YOUR INSTRUCTIONS
Quote the entries word for word, starting at the line that contains "You are a computer-use" and ending at the line that contains "This screenshot has". Leave the pictures out of your answer.

DATA SUPPLIED

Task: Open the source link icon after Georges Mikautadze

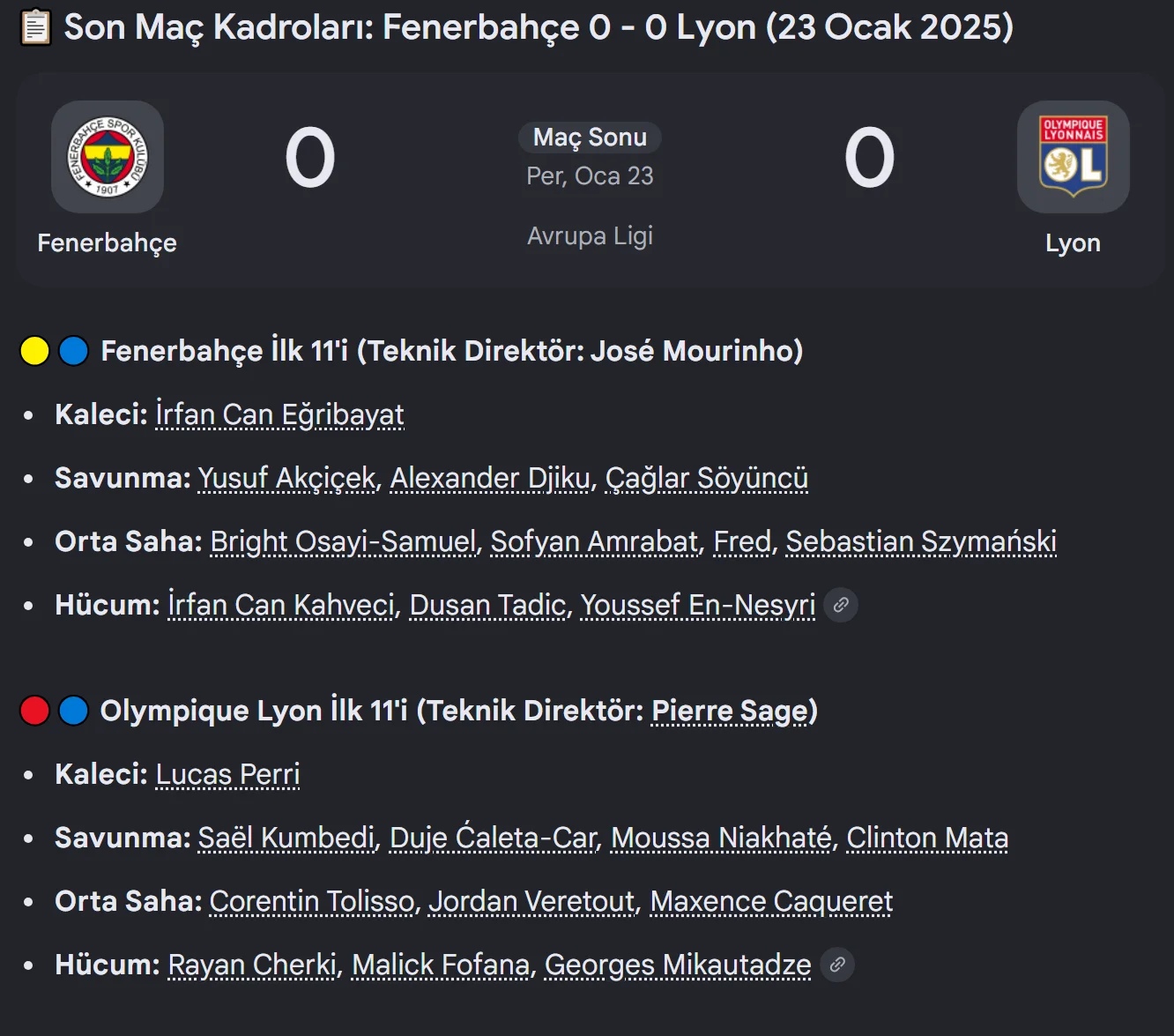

--

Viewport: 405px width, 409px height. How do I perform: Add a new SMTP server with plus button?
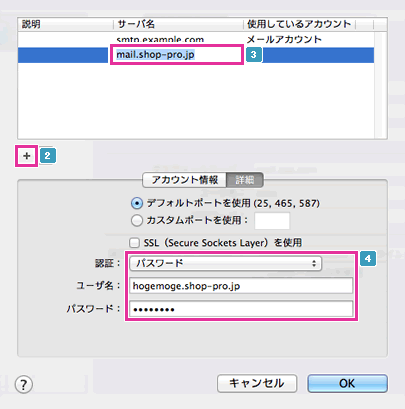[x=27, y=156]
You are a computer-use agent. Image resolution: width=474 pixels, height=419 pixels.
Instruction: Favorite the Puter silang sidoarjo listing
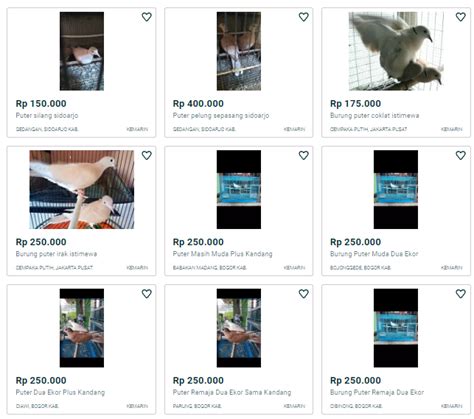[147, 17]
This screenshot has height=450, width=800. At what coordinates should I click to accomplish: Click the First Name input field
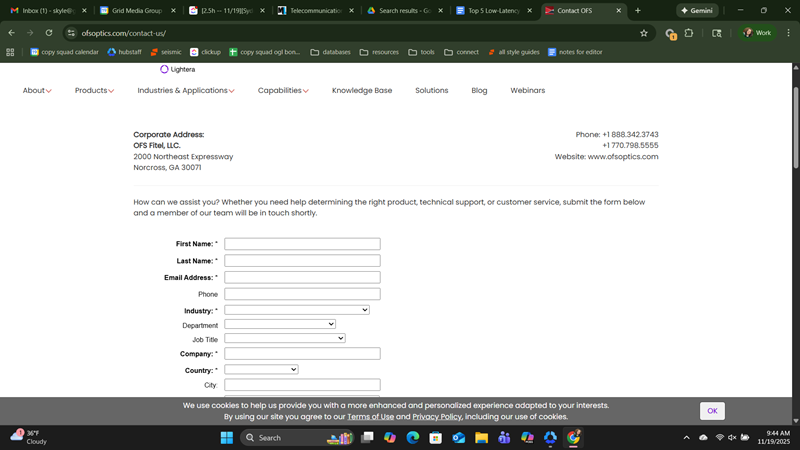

COMPLETE RESPONSE
You are a computer-use agent. Image resolution: width=474 pixels, height=419 pixels.
Instruction: Favorite the Puter silang sidoarjo listing
[147, 17]
This screenshot has height=450, width=800. At what coordinates should I click to accomplish: Click the First Name input field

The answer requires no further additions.